▸ PROBLEM DETAILS
Should any entry include an image, skip the image and copy the entry exactly.

[[ AVAILABLE RECORDS open ]]

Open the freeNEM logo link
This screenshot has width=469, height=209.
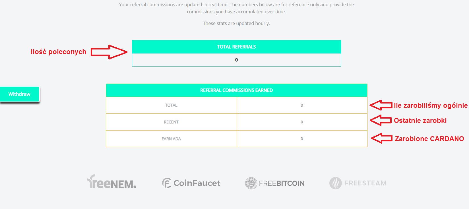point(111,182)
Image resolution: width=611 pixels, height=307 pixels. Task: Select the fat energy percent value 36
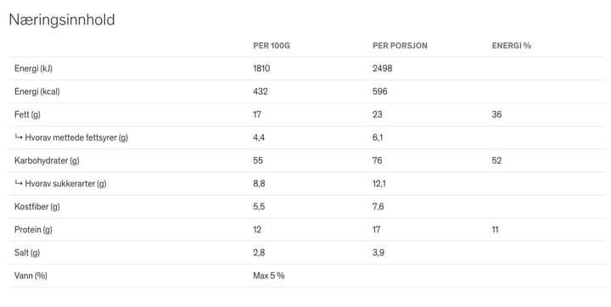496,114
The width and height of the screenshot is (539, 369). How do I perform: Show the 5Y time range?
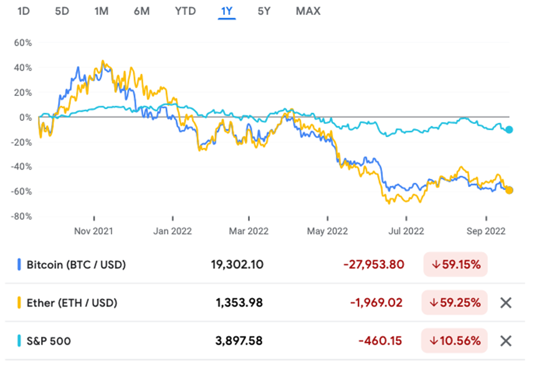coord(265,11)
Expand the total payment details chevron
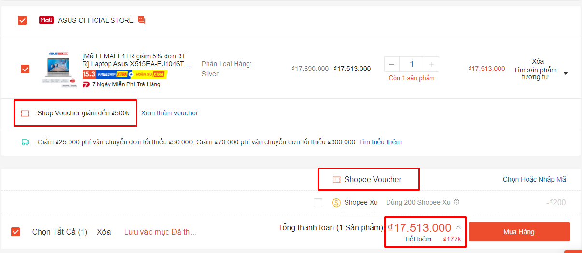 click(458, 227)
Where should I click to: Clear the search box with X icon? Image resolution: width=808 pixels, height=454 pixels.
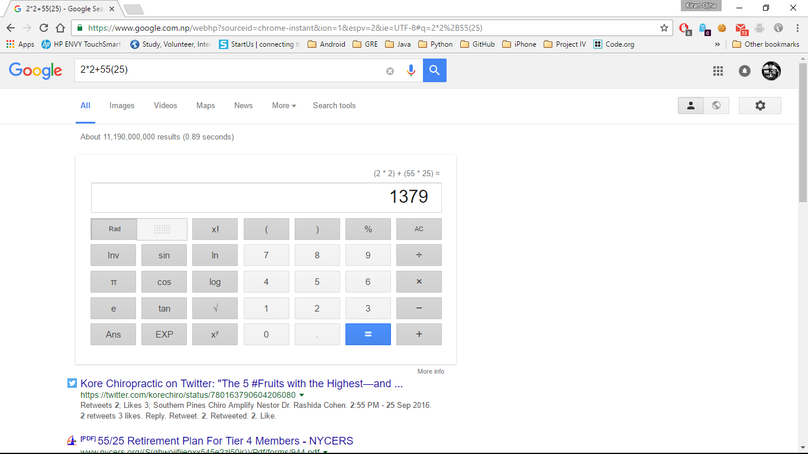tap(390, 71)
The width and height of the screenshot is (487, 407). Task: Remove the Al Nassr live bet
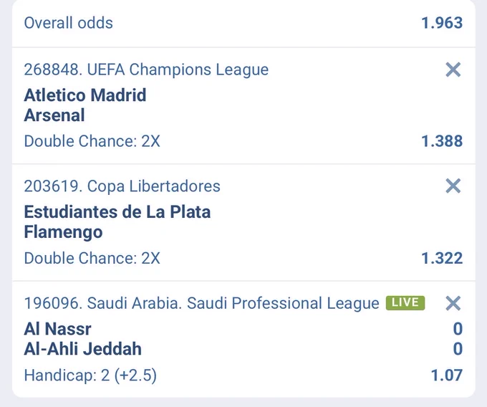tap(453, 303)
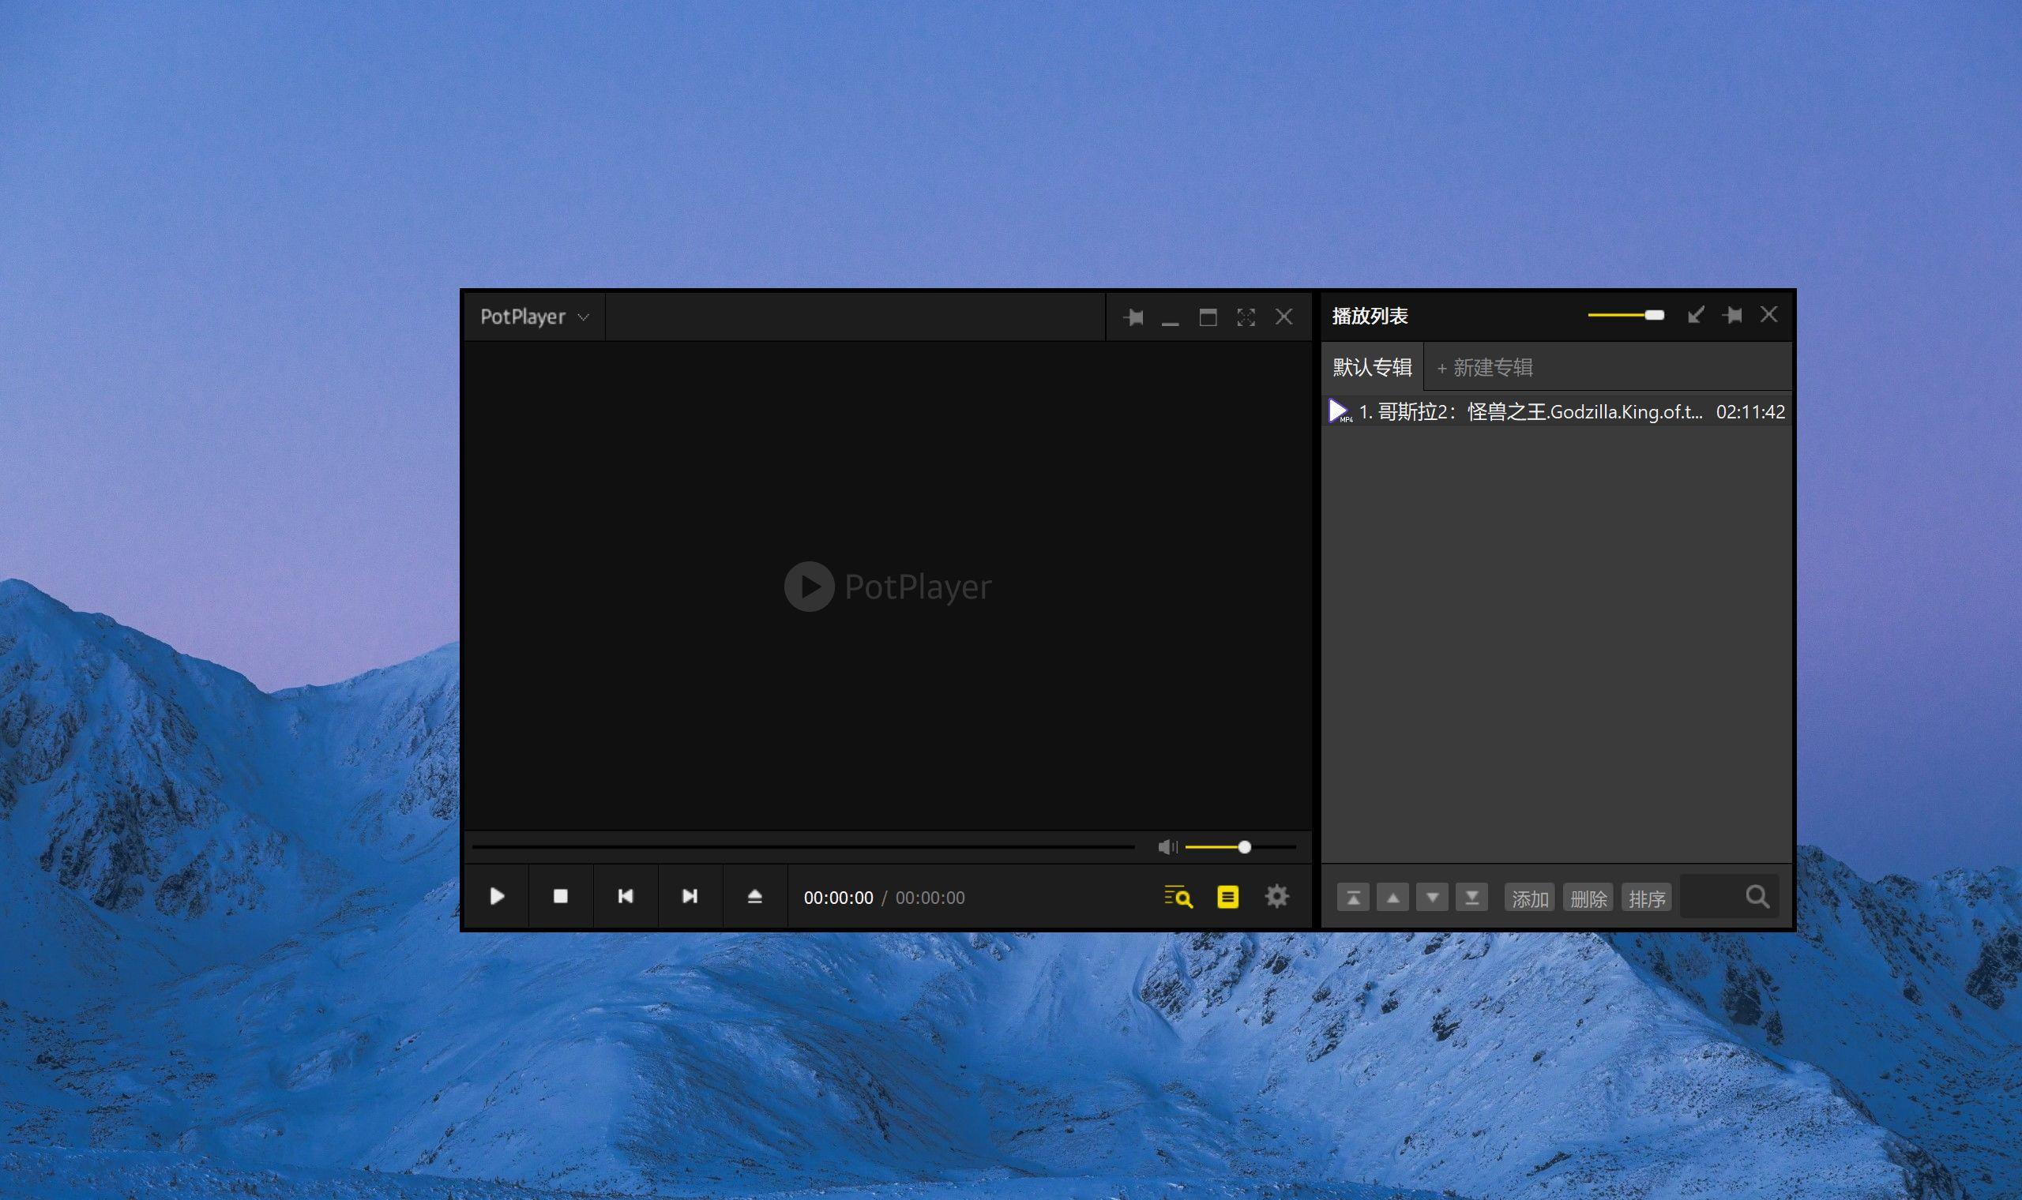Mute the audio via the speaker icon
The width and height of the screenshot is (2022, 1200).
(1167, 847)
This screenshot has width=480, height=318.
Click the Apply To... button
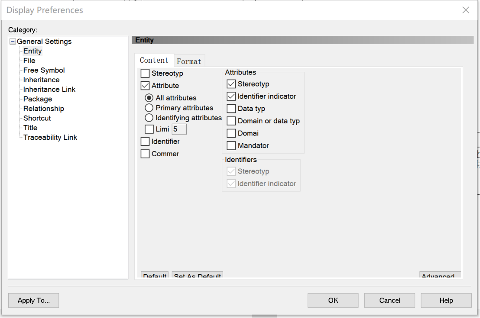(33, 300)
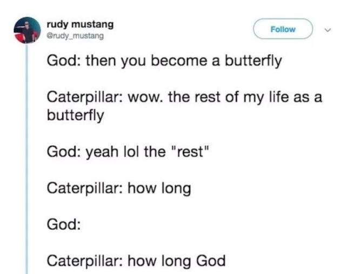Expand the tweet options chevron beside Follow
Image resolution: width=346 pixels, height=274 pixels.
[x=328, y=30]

[[ AVAILABLE RECORDS closed ]]

▸ SOLUTION TO THIS EXERCISE
Open the freeNEM logo link
This screenshot has width=469, height=209.
point(111,182)
Image resolution: width=611 pixels, height=307 pixels. Task: Select the fat energy percent value 36
496,114
The width and height of the screenshot is (539, 369). How do I perform: Show the 5Y time range?
coord(265,11)
Expand the total payment details chevron
 click(458, 227)
Where should I click to: Clear the search box with X icon? Image resolution: width=808 pixels, height=454 pixels.
tap(390, 71)
The width and height of the screenshot is (487, 407). Task: Remove the Al Nassr live bet
tap(453, 303)
Mute the audio via the speaker icon
The width and height of the screenshot is (2022, 1200).
(1167, 847)
This screenshot has width=480, height=318.
Click the Apply To... button
(33, 300)
Expand the tweet options chevron beside Follow
Image resolution: width=346 pixels, height=274 pixels.
[x=328, y=30]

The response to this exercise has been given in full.